Al fuerte declive demográfico se suma una crisis de rentabilidad de los negocios con vocación de permanencia. Y el último ejercicio ha sido especialmente malo para el sector: los carburantes han subido un 29%, los fertilizantes un 37% y los piensos un 42%. La situación ha llegado al extremo de que el propio presidente de Ternera Gallega, Jesús González Vázquez, ha mostrado su preocupación por el futuro de las más de 5.000 explotaciones que producen esta carne, una de las más valoradas en el mercado español.
La convulsión del sector productor lácteo constituye otro ejemplo. La vida de la pequeña granja familiar que produce para autoconsumo depende de la edad de sus propietarios, muchos de ellos ancianos. Pero las explotaciones medianas y grandes, que han hecho un esfuerzo modernizando sus medios y comprando cuota, viven con la soga al cuello.
«Nós pensamos que o descenso de renda no campo non é o único factor que explica a forte caída de poboación ocupada. Hai un problema de calidade de vida: os servizos non son bos e os traballos requiren un esforzo grande; dunha explotación hai que estar pendente os 365 días do ano e ordeñalas vacas dúas veces ao día. ¿Que mozo vai traballar aí?», reflexiona Javier Iglesias, miembro del sindicato Unións Agrarias.
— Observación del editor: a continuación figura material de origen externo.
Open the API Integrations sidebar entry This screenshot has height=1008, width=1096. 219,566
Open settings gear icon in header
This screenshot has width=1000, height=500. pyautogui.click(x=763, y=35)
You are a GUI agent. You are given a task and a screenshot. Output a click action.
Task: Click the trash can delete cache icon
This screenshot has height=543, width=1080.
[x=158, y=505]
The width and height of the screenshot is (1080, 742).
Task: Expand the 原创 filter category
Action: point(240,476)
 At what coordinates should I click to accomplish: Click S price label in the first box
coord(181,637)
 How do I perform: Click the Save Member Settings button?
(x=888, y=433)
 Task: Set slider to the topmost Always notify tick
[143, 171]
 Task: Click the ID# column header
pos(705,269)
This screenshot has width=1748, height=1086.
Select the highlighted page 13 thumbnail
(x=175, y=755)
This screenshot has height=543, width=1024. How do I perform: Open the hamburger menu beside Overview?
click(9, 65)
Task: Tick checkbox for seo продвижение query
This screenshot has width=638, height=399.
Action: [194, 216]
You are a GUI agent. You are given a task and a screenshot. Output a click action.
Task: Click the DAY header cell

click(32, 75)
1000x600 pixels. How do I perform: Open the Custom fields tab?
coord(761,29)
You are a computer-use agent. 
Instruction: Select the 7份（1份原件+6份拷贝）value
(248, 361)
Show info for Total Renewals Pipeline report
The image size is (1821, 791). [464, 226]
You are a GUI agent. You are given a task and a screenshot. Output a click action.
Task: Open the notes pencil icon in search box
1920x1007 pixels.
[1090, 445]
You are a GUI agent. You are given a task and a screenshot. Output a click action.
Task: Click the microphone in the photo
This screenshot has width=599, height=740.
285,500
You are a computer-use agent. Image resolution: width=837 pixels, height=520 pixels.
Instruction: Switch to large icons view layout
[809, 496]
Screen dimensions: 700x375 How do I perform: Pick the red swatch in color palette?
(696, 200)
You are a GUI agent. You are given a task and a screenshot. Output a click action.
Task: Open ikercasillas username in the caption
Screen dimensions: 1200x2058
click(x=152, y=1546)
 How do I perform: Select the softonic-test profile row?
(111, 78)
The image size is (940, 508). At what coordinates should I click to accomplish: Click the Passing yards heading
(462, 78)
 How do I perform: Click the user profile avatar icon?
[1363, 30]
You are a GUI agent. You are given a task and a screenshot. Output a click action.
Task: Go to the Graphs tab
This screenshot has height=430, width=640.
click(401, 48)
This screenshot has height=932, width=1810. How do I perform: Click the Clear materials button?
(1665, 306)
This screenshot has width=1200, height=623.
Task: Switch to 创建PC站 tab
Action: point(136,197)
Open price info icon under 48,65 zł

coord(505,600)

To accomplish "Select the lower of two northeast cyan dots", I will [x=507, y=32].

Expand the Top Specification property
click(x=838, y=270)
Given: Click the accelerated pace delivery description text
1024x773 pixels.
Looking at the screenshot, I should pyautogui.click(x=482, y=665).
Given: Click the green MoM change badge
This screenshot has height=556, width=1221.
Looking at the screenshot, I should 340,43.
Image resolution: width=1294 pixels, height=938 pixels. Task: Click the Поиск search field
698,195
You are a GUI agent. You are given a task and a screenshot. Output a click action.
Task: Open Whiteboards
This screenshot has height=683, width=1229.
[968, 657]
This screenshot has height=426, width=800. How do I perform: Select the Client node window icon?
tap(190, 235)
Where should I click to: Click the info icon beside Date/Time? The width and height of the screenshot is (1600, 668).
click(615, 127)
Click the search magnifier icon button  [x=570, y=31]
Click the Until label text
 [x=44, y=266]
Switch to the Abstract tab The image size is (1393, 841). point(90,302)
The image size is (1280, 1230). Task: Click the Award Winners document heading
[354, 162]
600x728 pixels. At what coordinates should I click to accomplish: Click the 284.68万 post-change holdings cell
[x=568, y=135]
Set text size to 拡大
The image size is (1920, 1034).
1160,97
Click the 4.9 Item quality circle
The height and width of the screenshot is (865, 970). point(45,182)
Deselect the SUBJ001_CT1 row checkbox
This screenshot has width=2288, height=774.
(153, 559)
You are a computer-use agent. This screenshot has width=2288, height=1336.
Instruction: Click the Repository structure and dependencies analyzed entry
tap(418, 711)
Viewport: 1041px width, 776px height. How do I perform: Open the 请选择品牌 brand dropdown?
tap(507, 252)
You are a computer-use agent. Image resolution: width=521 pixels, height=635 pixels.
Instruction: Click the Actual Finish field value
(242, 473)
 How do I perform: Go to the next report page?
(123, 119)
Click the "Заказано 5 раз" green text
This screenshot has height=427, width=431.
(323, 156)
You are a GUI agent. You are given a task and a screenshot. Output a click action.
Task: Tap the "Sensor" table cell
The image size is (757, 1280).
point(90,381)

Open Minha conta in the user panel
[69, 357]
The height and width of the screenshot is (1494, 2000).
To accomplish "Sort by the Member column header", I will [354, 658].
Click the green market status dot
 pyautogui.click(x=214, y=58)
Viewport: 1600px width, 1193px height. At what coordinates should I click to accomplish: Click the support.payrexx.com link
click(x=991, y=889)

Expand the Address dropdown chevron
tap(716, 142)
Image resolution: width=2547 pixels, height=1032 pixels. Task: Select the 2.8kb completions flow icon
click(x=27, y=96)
El departamento de Medio Rural, que lidera el nacionalista Suárez Canal, ha hecho un esfuerzo inversor en los últimos años para incorporar a jóvenes al campo. Según los datos relativos al 2007, en ese ejercicio se sumaron a esta actividad poco más de 600 personas. La consellería explica que en el programa de incentivación se prevén ayudas de hasta 40.000 euros por nueva incorporación y cuantiosas subvenciones por inversiones en granjas.? El problema de la calidad de vida también es extensible a la pesca. Los armadores de la comunidad encuentran graves problemas para contratar a jóvenes gallegos y se ven obligados a tirar de la mano de obra extranjera. Los colonia caboverdiana de A Mariña constituye un buen ejemplo.
«En un barco se trabaja duro, pero en el campo, por ejemplo, vemos un montón de núcleos donde la telefonía es defectuosa, sin colegios, sin acceso a Internet. Faltan actividades que generen riqueza para fijar población y atraer negocios», explica Francisco Bello, secretario xeral de Xóvenes Agricultores.
El futuro
Parte de las nuevas propuestas de los poderes públicos van encaminadas a desarrollar potencialidades que generen mayor valor añadido al medio rural. En Galicia, un claro ejemplo es el sector forestal. Un tercio del bosque está abandonado y es improductivo para las industrias transformadoras de pasta y de papel. La estructura minifundista de la tierra, uno de los males endémicos de Galicia, impide crear explotaciones que sean económicamente viables. Medio Rural ha creado unidades de gestión mediante las cuales los dueños de los terrenos pueden juntar sus propiedades para ganar tamaño de negocio. Otro ejemplo son las energías renovables: los habitantes del rural gallego no han sabido sacar tajada de este suculento negocio. Los montes particulares o vecinales solo reciben el 1,5% de la renta que genera un aerogenerador.